Organspende

Werden Privatpatienten bei der Organvergabe doch bevorzugt?

Ärzte und die Regierung dementieren - doch einem Zeitungsbericht zufolge könnten Privatpatienten bei der Organvergabe bevorzugt werden.

Foto: dpa-Zentralbild

Entgegen den Beteuerungen von Ärzten und Bundesregierung werden Privatversicherte bei der Vergabe von Spenderorganen womöglich doch bevorzugt. Wie die „Frankfurter Rundschau“ berichtete, deuten Berechnungen des Grünen-Gesundheitsexperten Harald Terpe darauf hin, dass der Anteil der Privatversicherten an allen Transplantationen höher ist als ihr Anteil auf der Warteliste. Terpe beruft sich dabei auf Zahlen der Organ-Vermittlungsstelle Eurotransplant, die für sieben europäische Länder zuständig ist.

Nach seinen Berechnungen betrug der Anteil der Privatpatienten, die auf eine Leber warteten, 9,7 Prozent. Der Anteil derjenigen Privatversicherten, die 2011 eine neue Leber bekamen, lag aber bei 13,1 Prozent. Ähnlich beim Herzen: Anteil auf der Warteliste 9,5 Prozent, Anteil bei den transplantierten Organen: 11 Prozent. Auch bei den Lungen (6,9 Prozent Warteliste, 9,5 Prozent bei Transplantationen) und Bauspeicheldrüse (2,6 zu 4,0 Prozent) gibt es diese Unterschiede.

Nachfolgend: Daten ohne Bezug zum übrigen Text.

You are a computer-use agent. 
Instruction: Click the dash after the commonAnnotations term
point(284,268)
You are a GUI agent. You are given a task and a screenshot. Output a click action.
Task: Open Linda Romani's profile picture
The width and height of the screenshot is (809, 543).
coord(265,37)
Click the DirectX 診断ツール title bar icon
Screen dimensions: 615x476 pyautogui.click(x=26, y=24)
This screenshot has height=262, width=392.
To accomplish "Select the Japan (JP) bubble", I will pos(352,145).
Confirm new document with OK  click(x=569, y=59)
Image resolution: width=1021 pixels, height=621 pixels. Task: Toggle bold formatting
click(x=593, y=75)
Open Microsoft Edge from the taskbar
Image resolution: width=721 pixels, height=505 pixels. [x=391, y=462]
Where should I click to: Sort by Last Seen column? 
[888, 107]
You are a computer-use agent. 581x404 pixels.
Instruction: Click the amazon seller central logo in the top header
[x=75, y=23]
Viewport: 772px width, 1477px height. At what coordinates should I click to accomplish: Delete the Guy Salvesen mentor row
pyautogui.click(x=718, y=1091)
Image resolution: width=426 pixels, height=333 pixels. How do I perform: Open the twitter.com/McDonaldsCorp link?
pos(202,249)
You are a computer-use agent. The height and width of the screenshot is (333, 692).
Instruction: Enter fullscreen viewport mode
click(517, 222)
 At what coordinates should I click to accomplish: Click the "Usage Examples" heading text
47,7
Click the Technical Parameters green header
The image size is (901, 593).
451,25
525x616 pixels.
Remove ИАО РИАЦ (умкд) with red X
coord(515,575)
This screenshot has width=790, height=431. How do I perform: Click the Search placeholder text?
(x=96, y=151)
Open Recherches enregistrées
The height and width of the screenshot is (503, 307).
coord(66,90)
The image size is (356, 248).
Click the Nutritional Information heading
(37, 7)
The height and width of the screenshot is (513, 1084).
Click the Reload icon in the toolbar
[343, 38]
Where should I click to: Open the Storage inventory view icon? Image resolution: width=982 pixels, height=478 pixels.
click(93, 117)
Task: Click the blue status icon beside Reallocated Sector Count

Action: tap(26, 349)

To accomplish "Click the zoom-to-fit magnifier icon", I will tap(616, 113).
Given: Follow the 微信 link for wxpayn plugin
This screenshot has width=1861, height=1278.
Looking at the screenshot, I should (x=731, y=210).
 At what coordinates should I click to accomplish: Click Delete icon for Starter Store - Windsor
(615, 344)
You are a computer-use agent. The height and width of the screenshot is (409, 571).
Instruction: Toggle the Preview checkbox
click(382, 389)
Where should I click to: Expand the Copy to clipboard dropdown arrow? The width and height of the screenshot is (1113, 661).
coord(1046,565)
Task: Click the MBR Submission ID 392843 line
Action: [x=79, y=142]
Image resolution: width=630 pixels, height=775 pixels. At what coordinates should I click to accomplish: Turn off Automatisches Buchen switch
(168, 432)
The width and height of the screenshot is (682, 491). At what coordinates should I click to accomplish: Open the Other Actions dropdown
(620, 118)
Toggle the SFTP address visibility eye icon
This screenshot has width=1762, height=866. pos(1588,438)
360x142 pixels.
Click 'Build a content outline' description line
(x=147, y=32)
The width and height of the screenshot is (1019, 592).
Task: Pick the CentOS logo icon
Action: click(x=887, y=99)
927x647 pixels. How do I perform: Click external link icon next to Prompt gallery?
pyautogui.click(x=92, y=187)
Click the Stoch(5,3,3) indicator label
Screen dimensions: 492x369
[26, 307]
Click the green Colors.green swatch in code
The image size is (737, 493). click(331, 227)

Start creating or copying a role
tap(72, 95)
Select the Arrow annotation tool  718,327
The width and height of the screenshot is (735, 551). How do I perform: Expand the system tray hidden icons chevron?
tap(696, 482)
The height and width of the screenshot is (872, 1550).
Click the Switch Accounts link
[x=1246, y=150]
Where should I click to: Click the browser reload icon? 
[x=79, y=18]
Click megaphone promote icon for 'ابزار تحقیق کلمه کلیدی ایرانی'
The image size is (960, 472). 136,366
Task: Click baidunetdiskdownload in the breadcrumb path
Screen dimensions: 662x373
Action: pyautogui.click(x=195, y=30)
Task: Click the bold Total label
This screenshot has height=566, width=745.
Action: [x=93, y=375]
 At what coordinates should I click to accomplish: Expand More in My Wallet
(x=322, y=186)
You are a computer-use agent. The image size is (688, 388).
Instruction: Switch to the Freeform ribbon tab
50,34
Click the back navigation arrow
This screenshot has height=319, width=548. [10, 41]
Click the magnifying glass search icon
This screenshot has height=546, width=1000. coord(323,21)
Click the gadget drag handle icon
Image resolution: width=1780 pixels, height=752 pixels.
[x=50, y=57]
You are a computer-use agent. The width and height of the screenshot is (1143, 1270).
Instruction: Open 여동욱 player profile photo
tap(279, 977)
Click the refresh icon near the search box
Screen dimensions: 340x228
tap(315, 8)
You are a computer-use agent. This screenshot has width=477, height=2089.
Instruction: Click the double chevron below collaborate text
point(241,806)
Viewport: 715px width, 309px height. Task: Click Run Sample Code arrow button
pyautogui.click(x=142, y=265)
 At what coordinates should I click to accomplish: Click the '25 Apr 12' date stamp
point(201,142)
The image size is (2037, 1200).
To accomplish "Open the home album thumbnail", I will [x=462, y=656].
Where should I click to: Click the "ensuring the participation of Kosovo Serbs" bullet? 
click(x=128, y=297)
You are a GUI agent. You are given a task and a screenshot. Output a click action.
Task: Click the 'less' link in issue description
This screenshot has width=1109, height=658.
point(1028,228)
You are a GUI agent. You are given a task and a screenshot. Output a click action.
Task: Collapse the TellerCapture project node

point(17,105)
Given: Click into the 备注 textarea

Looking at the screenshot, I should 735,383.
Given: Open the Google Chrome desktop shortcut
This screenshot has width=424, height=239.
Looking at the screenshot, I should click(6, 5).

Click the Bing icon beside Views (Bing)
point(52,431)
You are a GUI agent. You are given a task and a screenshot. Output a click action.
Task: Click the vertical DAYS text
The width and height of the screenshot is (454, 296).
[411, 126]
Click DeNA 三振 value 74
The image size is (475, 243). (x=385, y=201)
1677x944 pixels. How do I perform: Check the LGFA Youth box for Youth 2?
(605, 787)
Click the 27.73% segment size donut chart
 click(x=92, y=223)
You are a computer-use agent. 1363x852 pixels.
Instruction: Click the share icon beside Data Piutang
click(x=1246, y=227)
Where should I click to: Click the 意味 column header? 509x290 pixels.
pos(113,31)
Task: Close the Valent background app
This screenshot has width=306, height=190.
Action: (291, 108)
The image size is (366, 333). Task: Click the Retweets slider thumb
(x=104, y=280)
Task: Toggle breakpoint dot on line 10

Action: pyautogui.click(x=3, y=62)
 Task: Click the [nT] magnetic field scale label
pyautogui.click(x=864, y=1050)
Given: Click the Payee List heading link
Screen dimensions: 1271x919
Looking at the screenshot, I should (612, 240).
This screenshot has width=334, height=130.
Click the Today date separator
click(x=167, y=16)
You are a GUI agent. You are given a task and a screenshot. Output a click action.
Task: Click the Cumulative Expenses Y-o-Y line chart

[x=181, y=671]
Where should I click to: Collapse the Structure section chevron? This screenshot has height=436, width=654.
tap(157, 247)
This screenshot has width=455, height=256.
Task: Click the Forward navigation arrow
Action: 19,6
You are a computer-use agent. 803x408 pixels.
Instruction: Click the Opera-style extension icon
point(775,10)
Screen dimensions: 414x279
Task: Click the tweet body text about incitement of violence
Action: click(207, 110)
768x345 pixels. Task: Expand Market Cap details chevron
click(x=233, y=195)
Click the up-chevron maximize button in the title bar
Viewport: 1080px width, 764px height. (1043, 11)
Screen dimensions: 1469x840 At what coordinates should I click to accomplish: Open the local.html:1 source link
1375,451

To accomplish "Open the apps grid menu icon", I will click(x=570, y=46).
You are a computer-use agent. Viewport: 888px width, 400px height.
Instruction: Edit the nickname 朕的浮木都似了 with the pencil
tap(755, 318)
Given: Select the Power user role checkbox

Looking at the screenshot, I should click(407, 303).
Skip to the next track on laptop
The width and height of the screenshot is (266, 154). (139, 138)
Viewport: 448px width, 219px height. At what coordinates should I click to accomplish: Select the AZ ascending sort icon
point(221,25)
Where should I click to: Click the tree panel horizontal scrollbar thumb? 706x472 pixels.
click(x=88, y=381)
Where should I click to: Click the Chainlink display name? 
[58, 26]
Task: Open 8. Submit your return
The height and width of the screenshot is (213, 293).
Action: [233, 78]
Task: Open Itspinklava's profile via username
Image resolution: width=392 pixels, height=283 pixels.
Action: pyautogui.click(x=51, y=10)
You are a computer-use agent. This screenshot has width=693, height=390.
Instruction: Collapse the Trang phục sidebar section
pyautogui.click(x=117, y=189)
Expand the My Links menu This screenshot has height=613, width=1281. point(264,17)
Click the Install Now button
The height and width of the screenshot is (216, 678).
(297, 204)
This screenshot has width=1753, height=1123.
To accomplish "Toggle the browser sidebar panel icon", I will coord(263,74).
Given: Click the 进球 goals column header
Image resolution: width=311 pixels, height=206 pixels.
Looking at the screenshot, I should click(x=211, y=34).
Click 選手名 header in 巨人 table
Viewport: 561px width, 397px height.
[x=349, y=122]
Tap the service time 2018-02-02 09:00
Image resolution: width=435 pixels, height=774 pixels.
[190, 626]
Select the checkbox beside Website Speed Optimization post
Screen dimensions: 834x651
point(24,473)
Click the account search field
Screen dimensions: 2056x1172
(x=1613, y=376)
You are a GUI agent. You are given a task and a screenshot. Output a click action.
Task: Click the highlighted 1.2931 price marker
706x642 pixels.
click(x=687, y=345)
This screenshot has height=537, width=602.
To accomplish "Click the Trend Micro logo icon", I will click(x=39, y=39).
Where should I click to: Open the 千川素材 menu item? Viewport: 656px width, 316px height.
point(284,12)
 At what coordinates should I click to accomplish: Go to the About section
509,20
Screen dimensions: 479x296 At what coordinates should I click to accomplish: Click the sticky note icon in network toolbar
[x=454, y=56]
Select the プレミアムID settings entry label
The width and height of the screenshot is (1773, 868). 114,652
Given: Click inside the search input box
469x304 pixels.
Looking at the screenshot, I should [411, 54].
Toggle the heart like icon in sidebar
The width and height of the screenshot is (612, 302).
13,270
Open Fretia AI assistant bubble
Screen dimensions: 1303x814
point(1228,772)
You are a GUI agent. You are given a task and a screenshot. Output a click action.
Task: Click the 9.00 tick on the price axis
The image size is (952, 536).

Ähnliche Verhältnisse beim beschleunigten Verfahren

Ähnliche Auffälligkeiten entdeckte Terpe laut Zeitung auch bei dem Anteil der Privatversicherten am sogenannten beschleunigten Verfahren, bei dem die Transplantationszentren unabhängig von der Warteliste selbst Patienten auswählen dürfen, die ein neues Organ bekommen. Auch hier lag der Anteil der Privatversicherten stets höher, als ihr Anteil auf der Warteliste vermuten ließ.

Terpe forderte Bundesgesundheitsminister Daniel Bahr (FDP) in der Zeitung auf, dies so schnell wie möglich aufzuklären. Eine mögliche Erklärung sei, dass Transplantationen bei Privatversicherten für Kliniken attraktiver sein könnten, weil dann Zuschläge unter anderem für die Chefarztbehandlung gezahlt werden.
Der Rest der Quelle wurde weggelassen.